J'ai finalement décidé de m'arrêter pour voir la mer de près. Je suis sorti de la voiture, morose, mes pauvres pillets en poche, Catherine en tête, les reins endoloris, et je me suis retrouvé face à un spectacle surprenant.
À une centaine de mètres du petit port, debout sur une embarcation primitive qui tanguait sous lui, un homme à crinière grise agitait désespérément les bras. Ils étaient deux, sur ce petit voilier, mais l'autre semblait beaucoup plus calme – en fait, je me suis rendu compte qu'il n'agitait pas les bras parce qu'il n'en avait pas. Je me suis approché du bord, où attendaient une petite femme et une petite fille. Quand j'ai demandé à la femme ce qui se passait, elle m'a expliqué que son mari, amiral amateur, s'était proposé pour emmener le manchot faire un tour en mer – c'était un ancien marin qu'ils connaissaient vaguement et qui, bien entendu, ne pouvait plus naviguer seul. Le mari n'était pas un véritable crack du gouvernail, mais pour quelques bords près de la côte, il pensait pouvoir s'en tirer avec les conseils avisés du manchot. Mais apparemment, les choses ne se passaient pas au mieux, le mari coinçait. Et lorsqu'il nous a crié «Au secours!» avec la voix d'un homme qu'une créature froide et visqueuse tire par les pieds pour l'entraîner au fond des océans, nous avons compris qu'il fallait intervenir – je m'incrustais un peu, certes, mais je les aimais déjà (à l'attitude décontractée de la femme, il semblait clair que le mari n'en était pas à son coup d'essai, qu'il avait subi bien d'autres naufrages et s'en sortirait toujours). Sur un mot de sa mère, la petite fille a trottiné jusqu'à une maison toute proche, d'où est sortie, quelques instants plus tard, une vieille femme en fauteuil roulant.

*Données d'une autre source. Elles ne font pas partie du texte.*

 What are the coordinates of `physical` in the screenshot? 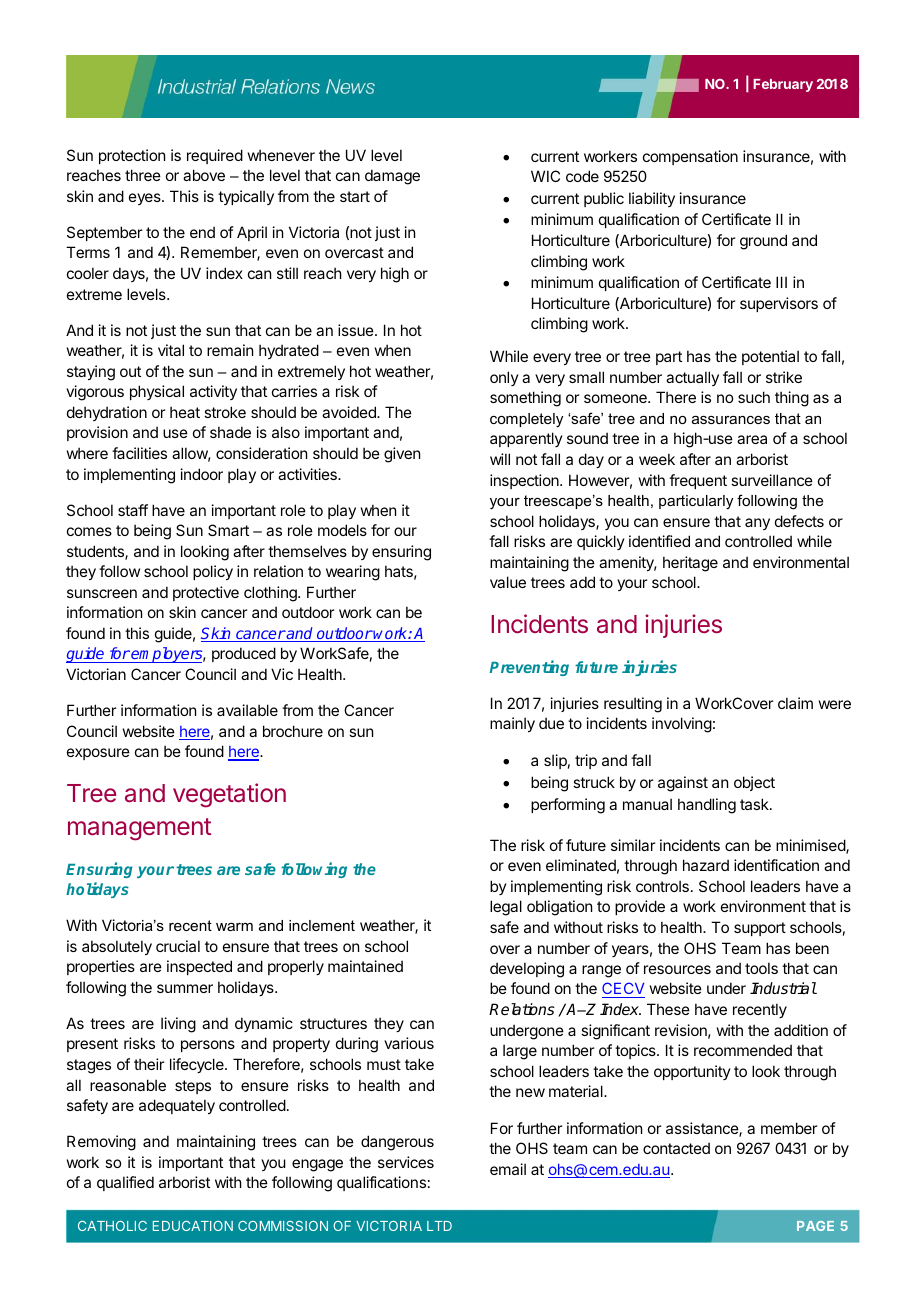 It's located at (157, 392).
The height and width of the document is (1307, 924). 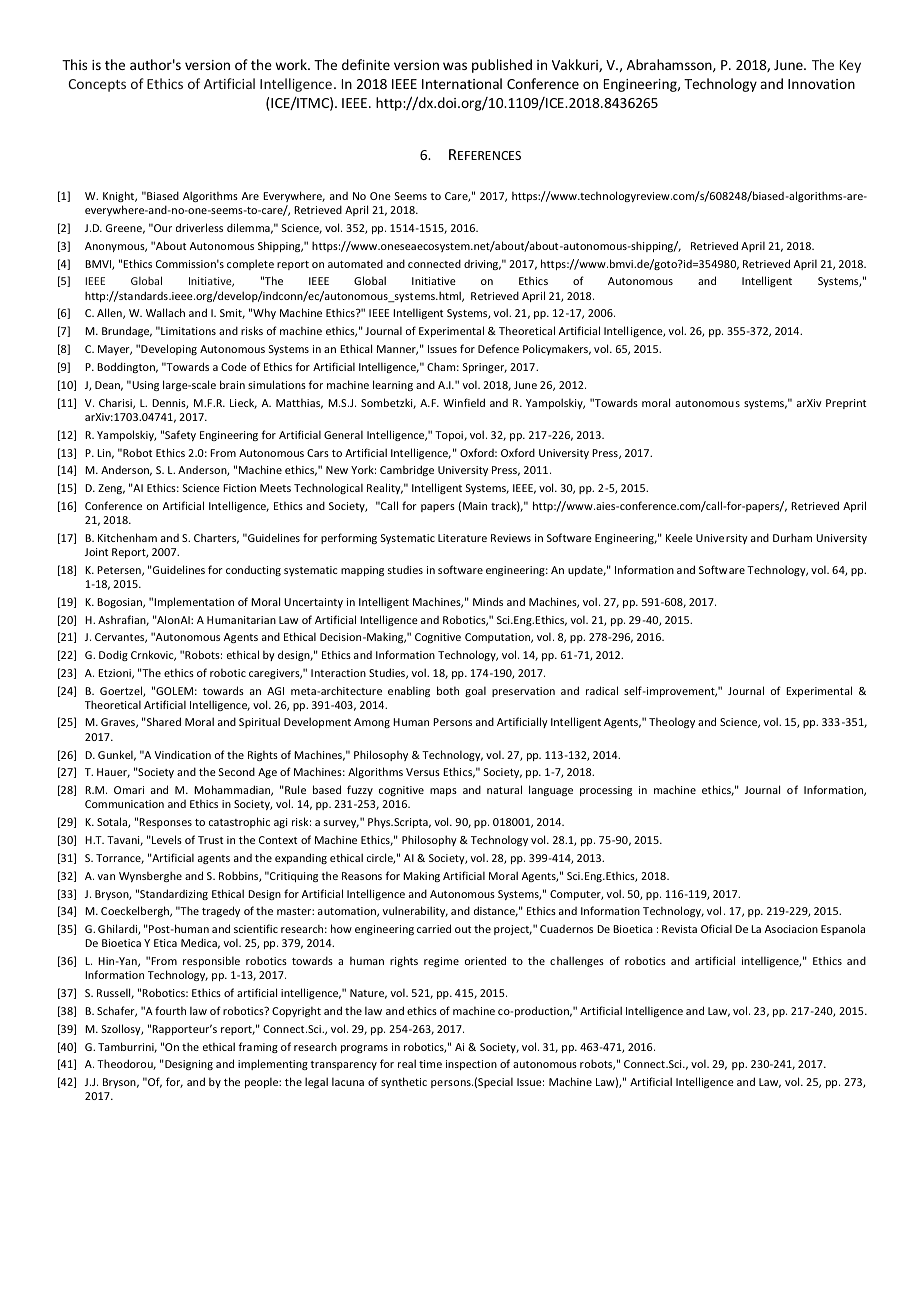 What do you see at coordinates (821, 84) in the document?
I see `Innovation` at bounding box center [821, 84].
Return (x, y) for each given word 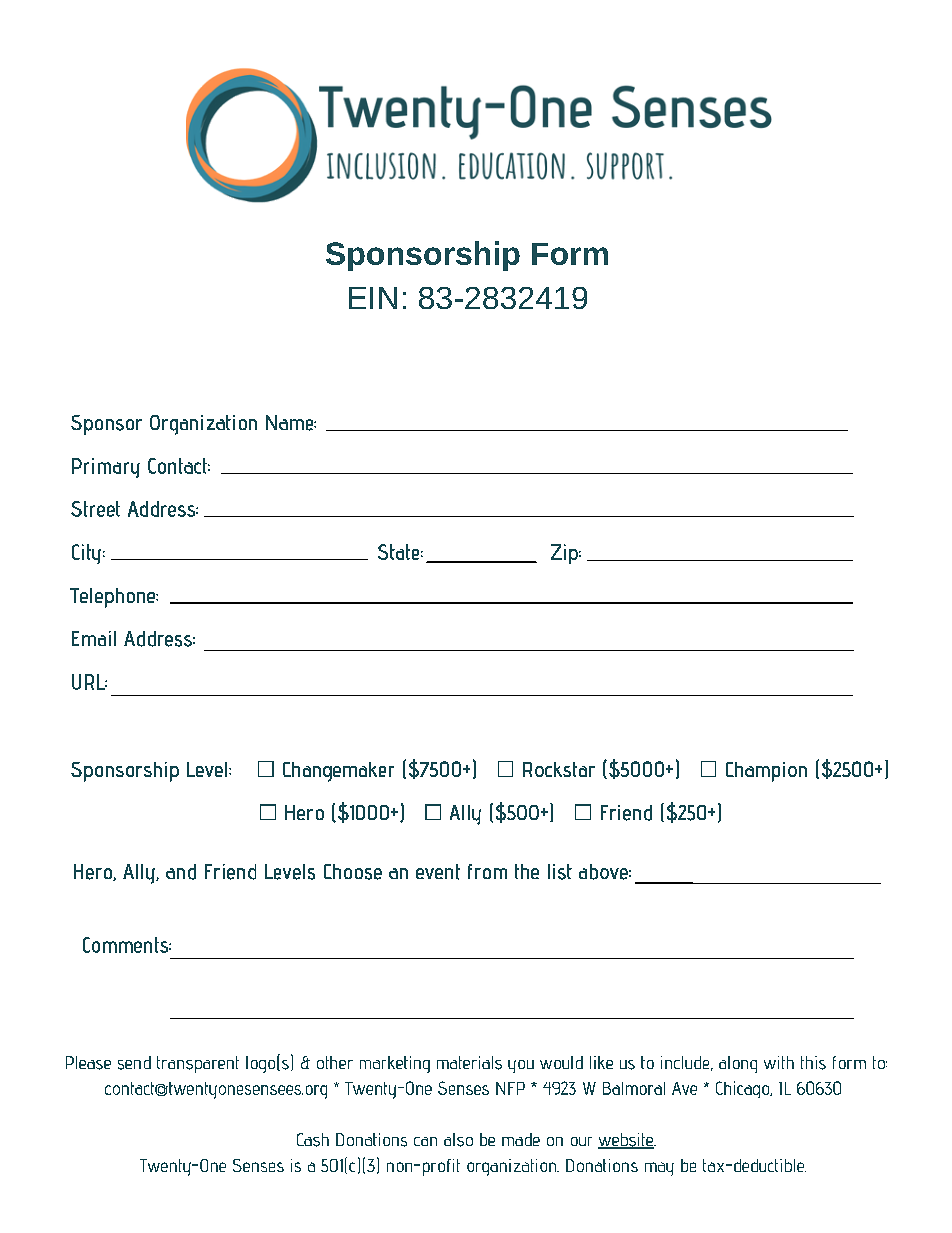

– Y a papa qui est bloqué sur la mer, madame Madec.
– Allons bon, a dit la vieille en jetant un coup d'œil vers le bateau. J’peux rien faire pour eux, moi, ma fille. Attends, j'va appeler l'Jean-Jean.
La fillette est revenue vers nous au galop, toute contente d'être intervenue seule pour secourir son père, et trois minutes plus tard, deux sauveteurs sont sortis de la maison. Un unijambiste avec des béquilles à l'ancienne, calées sous les aisselles, et un pauvre vieux qui tremblait des pieds à la tête comme un squelette pose sur une machine à laver en essorage, suivis à quelques mètres par la vieille en fauteuil qui grognait en poussant comme une damnée sur les roues.
Je me suis demandé si je n'étais pas tombé en plein tournage de film ou dans une sorte de Vallée des Peaux-Rouges version bretonne, Finisterland, où des acteurs jouaient la même scène toutes les deux heures pour distraire le touriste. L'unijambiste et le parkinsonien sont montés sans s'affoler dans une barque antédiluvienne, tandis que la vieille venait se garer à côté de nous en se raclant bruyamment la gorge – au son, je me suis dit qu'elle avait dû essayer d'avaler une méduse sans mâcher. L'unijambiste ramait vers le voilier avec la puissance d'un champion paraolympique. Pendant ce temps, le parkinsonien préparait la corde pour remorquer l'embarcation de l'amiral, le plus calmement du monde malgré une fébrilité apparente.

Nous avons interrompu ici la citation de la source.